2 Replies
      Latest reply on Dec 3, 2019 5:18 AM by reto
      reto Level 1 Level 1 (0 points)

        In my app i use the iOS keychain to store a private key (ec-256) for message signature.

        The code is working since iOS 11, but I can experience with iOS 13, that the TouchID popup when accessing the private key in the keychain is missing the custom text. It only shows one line: TouchID for "<APP NAME>", the custom text is not displayed. Using iOS 11 and iOS 12, there is a second line in the TouchID popup below that line.

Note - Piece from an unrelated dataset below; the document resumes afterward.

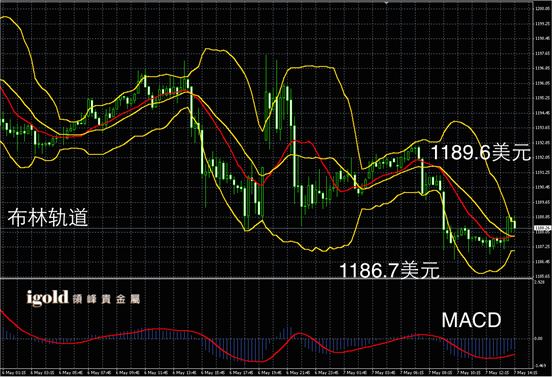Click the 7 May 08:15 time axis label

        Code to generate/store the key in the keychain:

        let access: SecAccessControl
        if #available(iOS 11.3, *) {
          access = SecAccessControlCreateWithFlags(kCFAllocatorDefault, kSecAttrAccessibleWhenPasscodeSetThisDeviceOnly, [.privateKeyUsage, .biometryCurrentSet], nil)!
        } else {
          access = SecAccessControlCreateWithFlags(kCFAllocatorDefault, kSecAttrAccessibleWhenPasscodeSetThisDeviceOnly, [.privateKeyUsage, .touchIDCurrentSet], nil)!
        let attributes = [
          kSecAttrKeyClass: kSecAttrKeyClassPrivate,
          kSecAttrKeyType: kSecAttrKeyTypeECSECPrimeRandom,
          kSecAttrKeySizeInBits: 256,
          kSecAttrTokenID: kSecAttrTokenIDSecureEnclave,
          kSecPrivateKeyAttrs: [
          kSecAttrIsPermanent: true,
          kSecAttrApplicationTag: keyTag,
          kSecAttrAccessControl: access
          ]  as [String: Any]
        ] as [String: Any]
        var error: Unmanaged<CFError>?
        guard let privateKey = SecKeyCreateRandomKey(attributes as CFDictionary, &error) else {
          throw error!.takeRetainedValue() as Error

        Code to retrieve the private key to sign a message:

        let authenticationText = NSLocalizedString("BIOMETRICS_LOGIN__FINGERPRINT_REQUEST_MESSAGE", comment: "")
        let query = [
          kSecClass: kSecClassKey,
          kSecAttrKeyClass: kSecAttrKeyClassPrivate,
          kSecUseOperationPrompt: "\(authenticationText) \(accountId)",
          kSecAttrApplicationTag: keyTag,
          kSecAttrKeyType: kSecAttrKeyTypeECSECPrimeRandom,
          kSecReturnRef: true
        ] as [String: Any]
        var item: CFTypeRef?
        let status = SecItemCopyMatching(query as CFDictionary, &item)
        guard status == errSecSuccess else {
          throw AccountStorageError.privateKeyNotFound        
        let privateKey = item as! SecKey


        The above code works in all supported iOS versions (11, 12, 13 up to 13.2.3), private keys can be stored and retrieved, but only on iOS 13 devices, the text specified in kSecUseOperationPrompt is not displayed in the TouchID popup.


        Is there something wrong or is this a known issue in iOS 13?